Health & Fitness
Long-Term Projections for Social Security
Social Security will be there when you retire.

In August, the Congressional Budget Office issued “CBO’s 2011 Long-term Projections for Social Security,” which covers the 75-year period spanning 2011 to 2085. Social Security is the federal government's largest single program. About 56 million people will receive Social Security benefits this year, the CBO estimates. About 69 percent are retired workers, their spouses, and children, and another 12 percent are survivors of deceased workers; all of those beneficiaries receive payments through Old-Age and Survivors Insurance (OASI). The other 19 percent are disabled workers or their spouses and children; they receive Disability Insurance (DI) benefits.
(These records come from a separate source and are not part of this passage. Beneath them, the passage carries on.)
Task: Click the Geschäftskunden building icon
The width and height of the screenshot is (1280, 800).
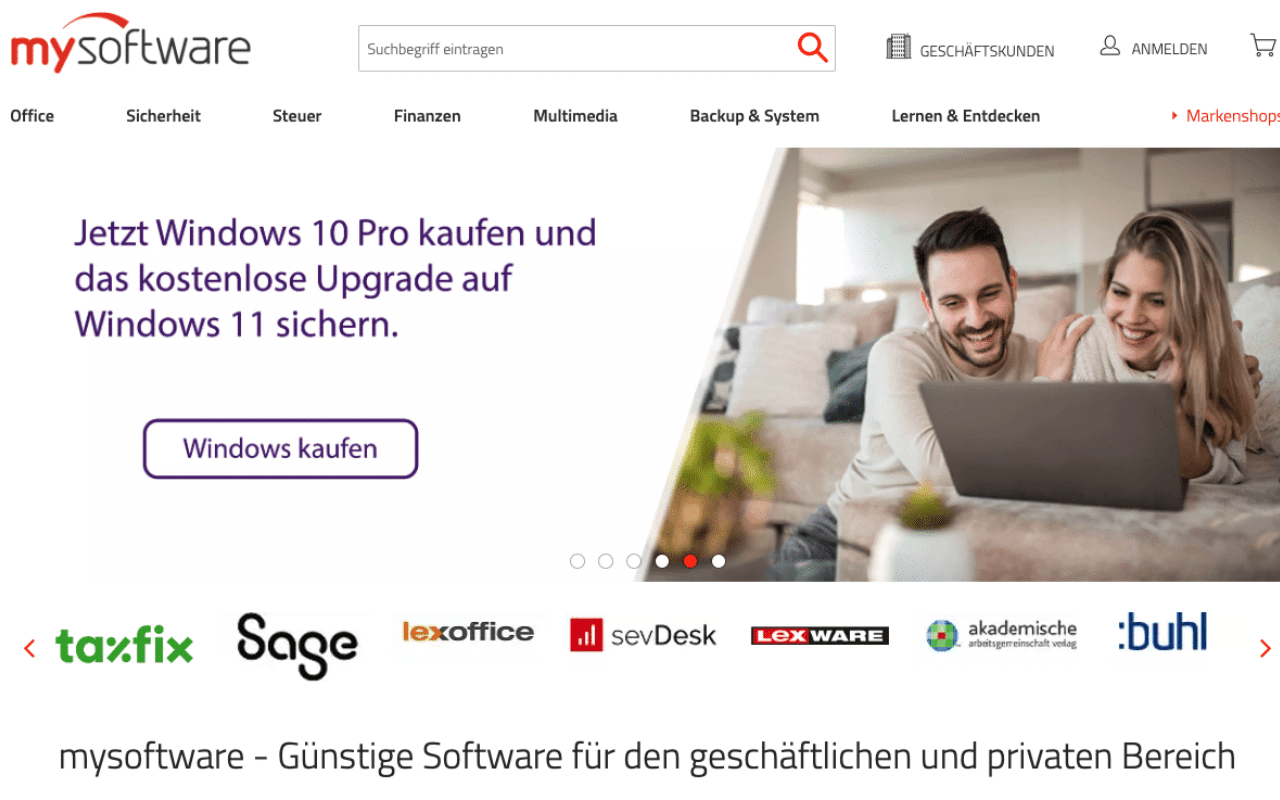Action: [898, 47]
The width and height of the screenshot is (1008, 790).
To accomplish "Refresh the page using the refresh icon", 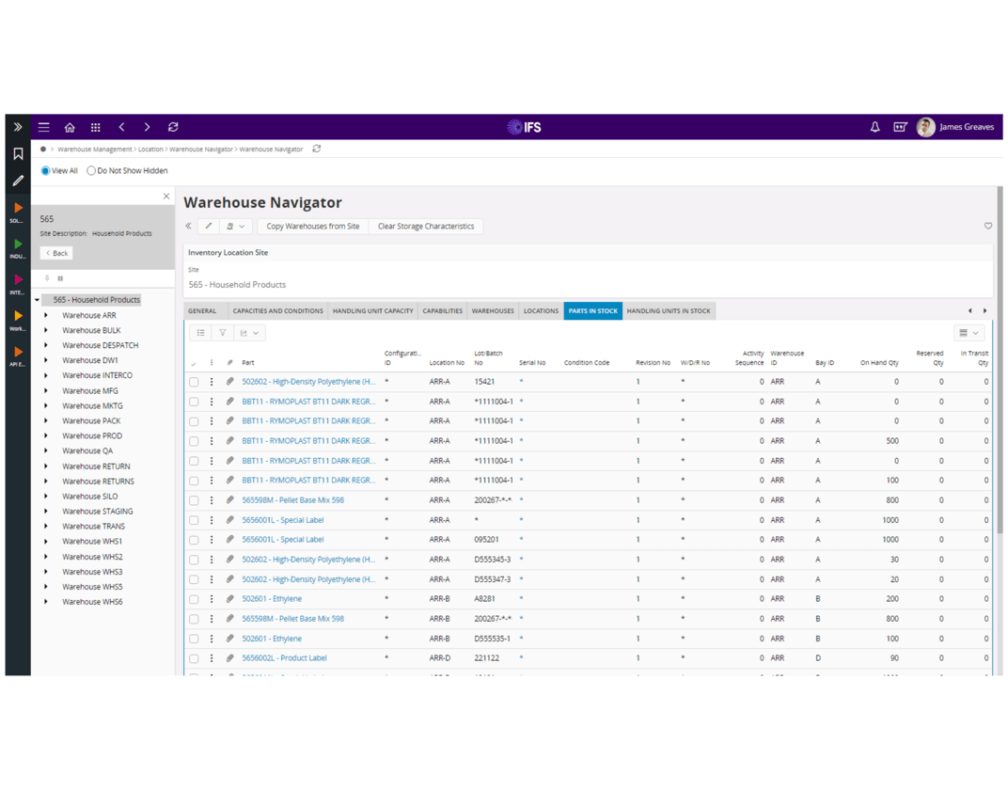I will (x=173, y=127).
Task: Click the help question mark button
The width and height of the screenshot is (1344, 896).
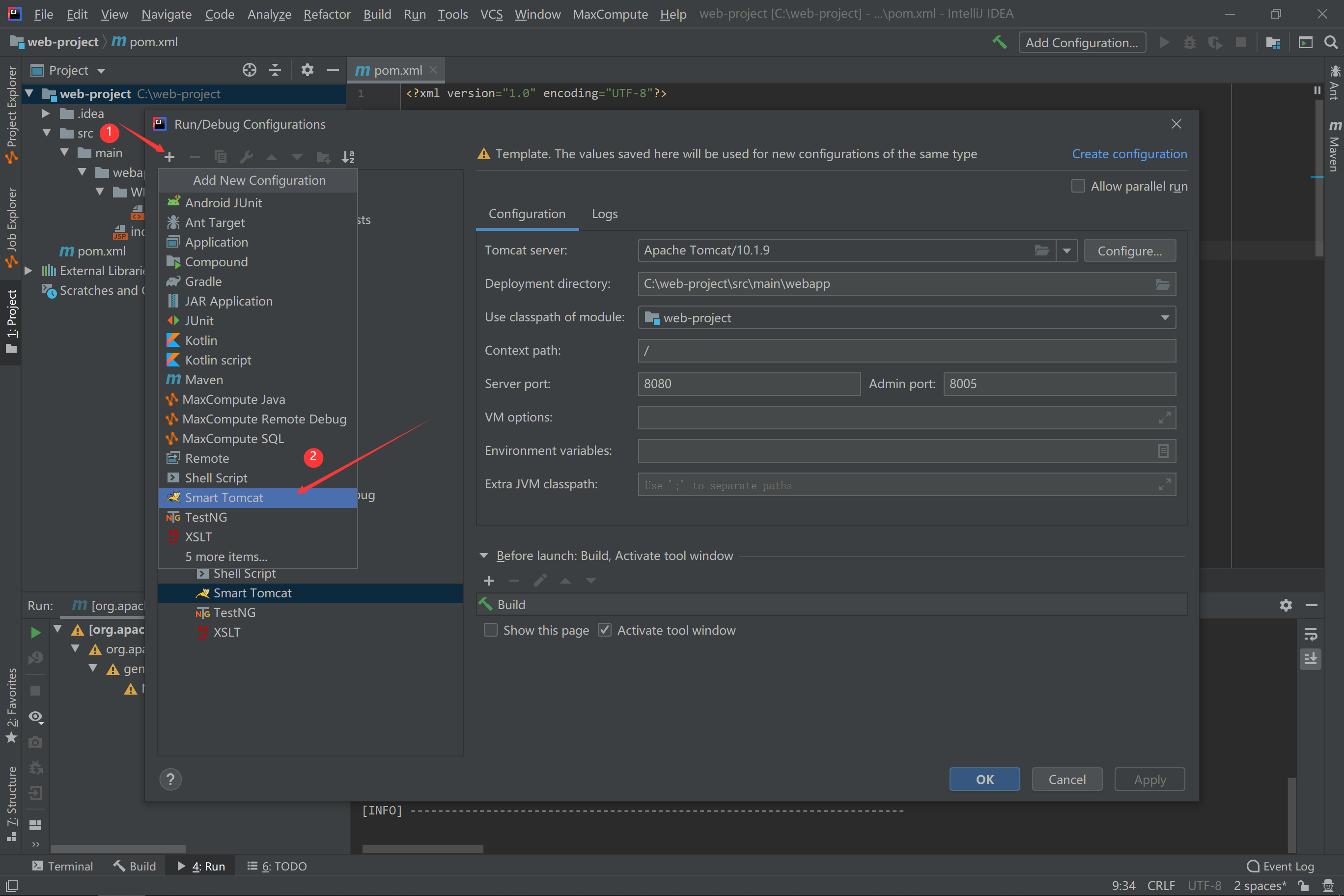Action: coord(170,780)
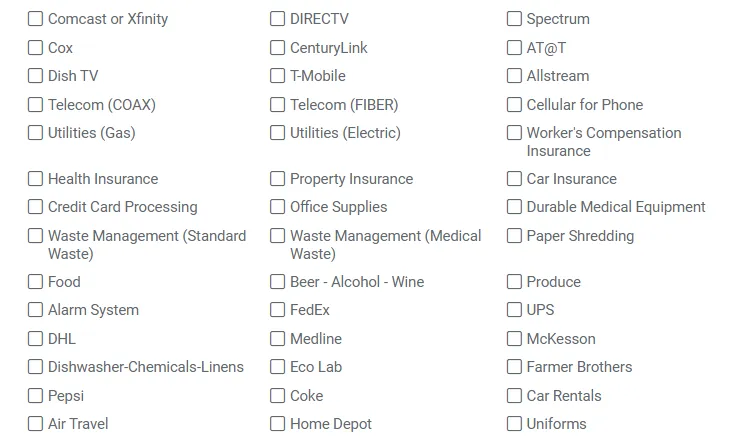Check the AT@T box
Viewport: 729px width, 442px height.
[515, 48]
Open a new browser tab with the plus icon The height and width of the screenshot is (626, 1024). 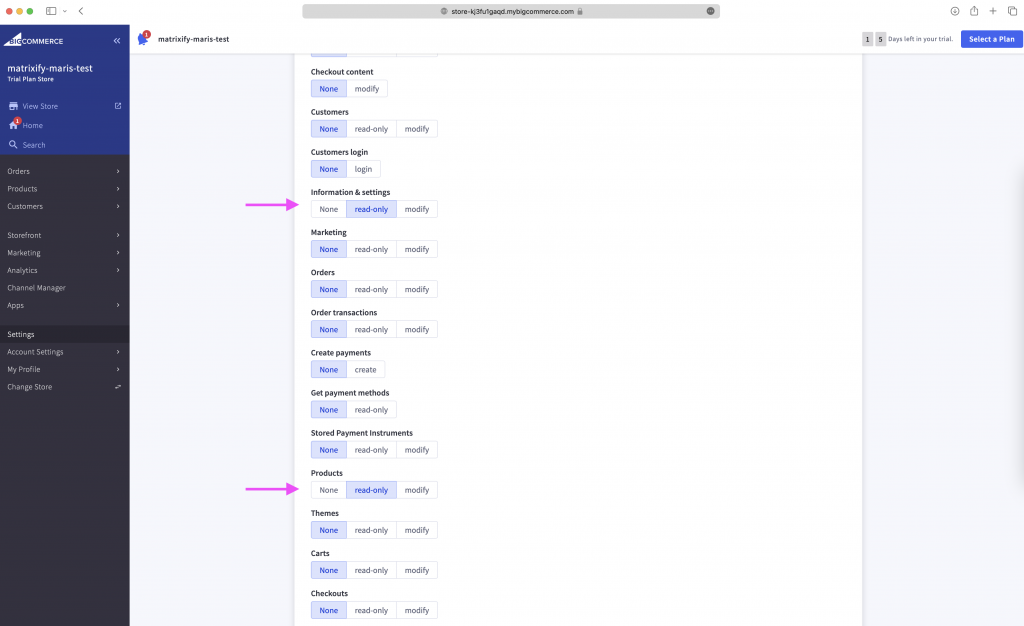(992, 11)
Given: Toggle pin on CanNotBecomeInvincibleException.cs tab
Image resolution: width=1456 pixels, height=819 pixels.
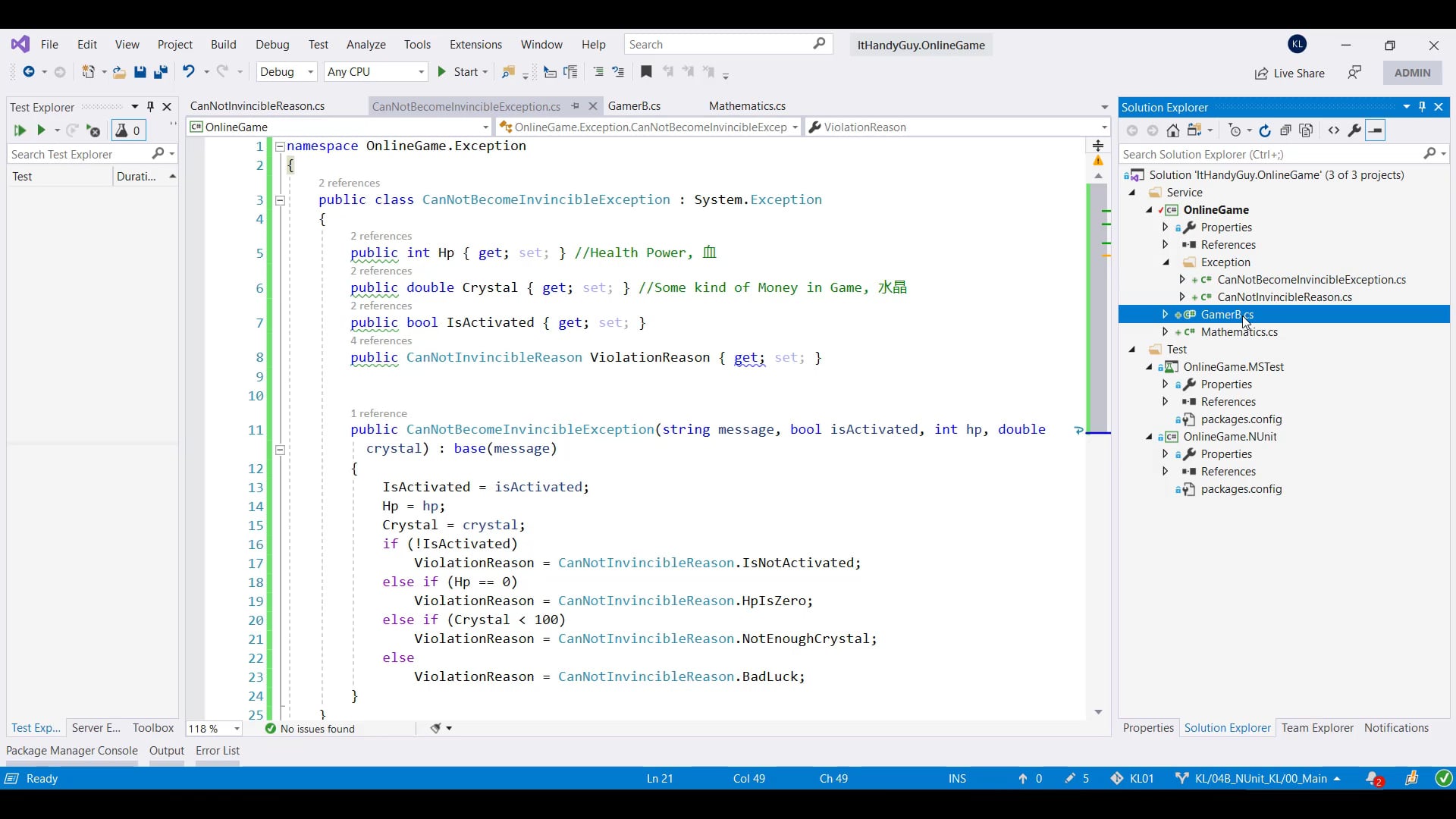Looking at the screenshot, I should (x=576, y=106).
CBO projects that in fiscal year 2011, Social Security's outlays will total $733 billion, one-fifth of the federal budget; OASI payments will account for about 82 percent of those outlays, and DI payments, about 18 percent.
CBO's first infographic, to support the report summarizes some of those most recent projections and provides background information on the program, including the number of beneficiaries and their distribution (among retired workers, disabled workers, and others), an explanation of how Social Security benefits are calculated, and a history of Social Security legislation since 1935. It points out that the immediate and permanent payroll tax rate that is required for Social Security to be solvent for the next 75 years is 1.6 percent and the combined across-the-board reduction in payable benefits in the year after the exhaustion of the combined Social Security trust funds in 2038 will be 19 percent if that doesn’t happen.
When you hear predictions that Social Security won’t be there when the younger generations retire, they are probably incorrect.